There's a little change that can be done to minimize this effect. Using a variation of the example above, code would look like this:

// We here make sure cache object is NOT expired.
if ($cached = cache_get($cache_id, 'cache_filter') && $cached->expire > time()) {
  return $cached->data;
}
// If we got an expired object, make sure a minimal set of concurrent requests
// do the same job that we're about to do the process and build data.
if (!empty($cached->data)) {
  cache_set($cache_id, $cached->data, 'cache_filter', time() + 30);
}

// Ok, so here we do a lot of stuff to
// build the thing, then cache it with an expiration time
cache_set($cache_id, $text, 'cache_filter', time() + (60 * 60 * 24));

I believe comments show what I'm trying to mean. If we had something cached that is expired, we store the object again giving it a few more seconds, so a minimal set of possible concurrent requests do the same job at the same time.

If we're using InnoDB, then the cached record is in the buffer pool for sure, so we the overhead in updating the expiration time is minimal versus the cost of doing the same job X times concurrently. Here "the job" is output filtering, where the node could be complex or long. The same login could be applied for cached pages.

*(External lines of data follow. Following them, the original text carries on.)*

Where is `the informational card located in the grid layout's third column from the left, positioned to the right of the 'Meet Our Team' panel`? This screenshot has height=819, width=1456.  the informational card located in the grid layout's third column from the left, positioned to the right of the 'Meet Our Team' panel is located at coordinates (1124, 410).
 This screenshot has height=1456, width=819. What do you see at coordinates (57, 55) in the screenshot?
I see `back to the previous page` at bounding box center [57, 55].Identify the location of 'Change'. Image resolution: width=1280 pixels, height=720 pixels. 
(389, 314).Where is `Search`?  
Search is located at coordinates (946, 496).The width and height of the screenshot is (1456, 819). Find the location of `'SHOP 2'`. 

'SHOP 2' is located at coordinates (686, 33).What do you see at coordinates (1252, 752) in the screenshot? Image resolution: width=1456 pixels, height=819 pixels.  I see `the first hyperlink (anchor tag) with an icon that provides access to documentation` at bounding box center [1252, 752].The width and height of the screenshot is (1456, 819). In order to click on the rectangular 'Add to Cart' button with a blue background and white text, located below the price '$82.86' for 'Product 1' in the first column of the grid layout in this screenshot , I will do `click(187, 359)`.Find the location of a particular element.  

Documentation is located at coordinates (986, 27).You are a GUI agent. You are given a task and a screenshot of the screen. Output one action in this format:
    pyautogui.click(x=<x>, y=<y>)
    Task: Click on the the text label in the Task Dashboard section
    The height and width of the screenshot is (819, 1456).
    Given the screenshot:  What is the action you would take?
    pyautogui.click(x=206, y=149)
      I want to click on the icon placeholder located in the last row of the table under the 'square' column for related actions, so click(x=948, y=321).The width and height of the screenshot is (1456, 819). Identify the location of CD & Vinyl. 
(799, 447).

I'm using this approach on a site that currently has around 20000 page views a day. Not much, but enough no have notined the benefits of this method. I'm using a particular way to cache pages. It works for any combination of user roles. Cached pages are cleared when related content is updated, which is something particular of the site implementation. Also, to save space for unused cached objects, an expiration time of 5 minutes is used, so cron can keep the cache page table with reasonable size. Since this uses expiration times, here's when the method explained above is doing a great job. I'm using the same method to cache blocks and certain queries. The site can be found here if you want to take a look.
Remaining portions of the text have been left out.